Essas deficiências estão enraizadas na forma como a inovação médica trabalha atualmente. Doenças que afligem principalmente populações que não representam um atrativo mercado comercial, como no caso da TB, sofrem de crônica falta de investimentos e a ausência de prioridade nos esforços de pesquisa e desenvolvimento (P&D) pelos investidores e inovadores tradicionais da biomedicina.

Diversos desenvolvedores comerciais, por exemplo, anunciaram recentemente uma redução ou completo abandono de P&D para medicamentos para TB. Além disso, para os poucos novos produtos que foram desenvolvidos, a acessibilidade continua sendo um problema crítico. Ainda além, os novos medicamentos foram desenvolvidos sem uma visão de como eles deveriam ser incorporados nas combinações dos múltiplos medicamentos necessários para tratar a doença, atrasando significativamente os benefícios para os pacientes.    

Essas falhas no sistema de inovação médica representam uma ameaça aos compromissos do BRICS com a cobertura universal de saúde e vão exacerbar inúmeros desafios de saúde pública enfrentados pelo BRICS, incluindo doenças transmissíveis como HIV, TB e Hepatite C, além de doenças não transmissíveis, como o câncer.

Os ministros da Saúde do BRICS expressaram preocupação com a acessibilidade a novas ferramentas médicas e demonstraram boa vontade em cooperar na área de descoberta e desenvolvimento de medicamentos; fundamentalmente, eles reconheceram que a cooperação em torno de novos mecanismos para inovação deve priorizar a acessibilidade aos produtos médicos.  

Neste sentido, as discussões em curso sobre a cooperação do BRICS em ciência, tecnologia e inovação deveriam incluir apoio aos mecanismos de inovação para preencher as lacunas em pesquisas de saúde e de medicamentos, particularmente para aqueles que promovem P&D de forma colaborativa e em função das necessidades e incluem provisões para garantir que o financiamento sustentável vá para áreas de doenças caracterizadas por falhas no mercado.

No caso de TB, por exemplo, abordagens inovadoras para financiar e coordenar P&D são urgentemente necessárias para acelerar o desenvolvimento – a preços acessíveis – de novos regimes de tratamento fundamentais para lidar com a epidemia. Ao trabalhar para atender às necessidades de regimes mais efetivos de tratamento para TB não apenas em projetos de MSF, a organização apresentou uma proposta – o Projeto 3P – que tem como objetivo oferecer novos e mais efetivos regimes de tratamento de TB que podem ser ampliados de forma responsável e a preços acessíveis.  

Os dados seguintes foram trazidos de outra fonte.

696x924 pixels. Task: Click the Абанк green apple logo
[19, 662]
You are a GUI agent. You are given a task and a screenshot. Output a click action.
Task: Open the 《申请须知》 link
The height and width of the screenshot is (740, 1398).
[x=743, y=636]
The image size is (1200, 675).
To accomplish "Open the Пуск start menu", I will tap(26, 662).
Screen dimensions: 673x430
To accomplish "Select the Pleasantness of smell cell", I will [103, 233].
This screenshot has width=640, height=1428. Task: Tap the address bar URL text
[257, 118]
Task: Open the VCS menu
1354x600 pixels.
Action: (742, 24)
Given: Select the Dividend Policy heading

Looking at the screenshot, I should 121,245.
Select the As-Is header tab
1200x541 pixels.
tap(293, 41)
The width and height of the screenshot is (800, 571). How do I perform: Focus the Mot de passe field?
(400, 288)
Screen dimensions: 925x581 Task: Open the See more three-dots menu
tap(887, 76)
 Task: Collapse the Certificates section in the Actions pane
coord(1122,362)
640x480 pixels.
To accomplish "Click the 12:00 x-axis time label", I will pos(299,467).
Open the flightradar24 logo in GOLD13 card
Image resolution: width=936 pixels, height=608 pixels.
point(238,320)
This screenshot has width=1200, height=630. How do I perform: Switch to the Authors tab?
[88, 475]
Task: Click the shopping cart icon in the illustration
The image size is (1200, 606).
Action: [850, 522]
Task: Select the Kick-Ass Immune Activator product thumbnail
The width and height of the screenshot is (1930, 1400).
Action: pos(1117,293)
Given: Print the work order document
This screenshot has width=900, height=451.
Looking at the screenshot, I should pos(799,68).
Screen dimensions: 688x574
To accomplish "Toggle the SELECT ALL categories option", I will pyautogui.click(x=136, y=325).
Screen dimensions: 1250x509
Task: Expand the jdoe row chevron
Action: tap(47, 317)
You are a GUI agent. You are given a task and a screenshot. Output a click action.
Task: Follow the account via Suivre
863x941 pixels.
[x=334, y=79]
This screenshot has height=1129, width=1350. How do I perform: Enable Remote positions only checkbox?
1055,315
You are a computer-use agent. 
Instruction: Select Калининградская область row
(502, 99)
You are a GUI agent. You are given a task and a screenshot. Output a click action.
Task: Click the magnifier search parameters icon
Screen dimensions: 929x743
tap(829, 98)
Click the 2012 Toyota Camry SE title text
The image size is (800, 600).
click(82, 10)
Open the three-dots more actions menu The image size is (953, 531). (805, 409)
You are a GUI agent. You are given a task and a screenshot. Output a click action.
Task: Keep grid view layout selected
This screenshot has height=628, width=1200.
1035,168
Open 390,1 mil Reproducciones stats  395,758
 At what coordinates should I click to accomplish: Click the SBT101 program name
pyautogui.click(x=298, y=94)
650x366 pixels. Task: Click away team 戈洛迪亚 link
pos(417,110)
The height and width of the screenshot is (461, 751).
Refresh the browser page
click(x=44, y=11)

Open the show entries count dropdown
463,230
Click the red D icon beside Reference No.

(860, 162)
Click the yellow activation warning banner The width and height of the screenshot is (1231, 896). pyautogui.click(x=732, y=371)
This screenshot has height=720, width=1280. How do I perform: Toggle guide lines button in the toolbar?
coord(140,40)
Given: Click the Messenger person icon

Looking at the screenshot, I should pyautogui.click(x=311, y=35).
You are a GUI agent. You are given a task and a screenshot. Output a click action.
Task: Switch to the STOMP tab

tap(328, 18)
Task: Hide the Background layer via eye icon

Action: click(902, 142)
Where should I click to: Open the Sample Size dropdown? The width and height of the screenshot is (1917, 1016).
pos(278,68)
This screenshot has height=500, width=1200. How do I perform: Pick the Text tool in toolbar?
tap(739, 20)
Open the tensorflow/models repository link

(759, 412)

“As deficiências no atual sistema de inovação médica são evidentes e o BRICS está em uma posição única para desempenhar um papel ativo na mudança da situação”, disse Felipe Carvalho, da Campanha de Acesso a Medicamentos Essenciais. “Tendo lutado por décadas para garantir acesso aos medicamentos e satisfazer suas necessidades de saúde pública, o BRICS pode agora usar sua capacidade de pesquisa e produção para fornecer soluções de longo prazo para superar esses desafios. Neste momento, em que o BRICS está discutindo iniciativas de cooperação e financiamento conjunto, é a hora certa para debater prioridades de saúde por meio de modelos de inovação em função das necessidades e que resultem em inovações médicas que estejam disponíveis a preços acessíveis para todos que necessitem”, concluiu Felipe.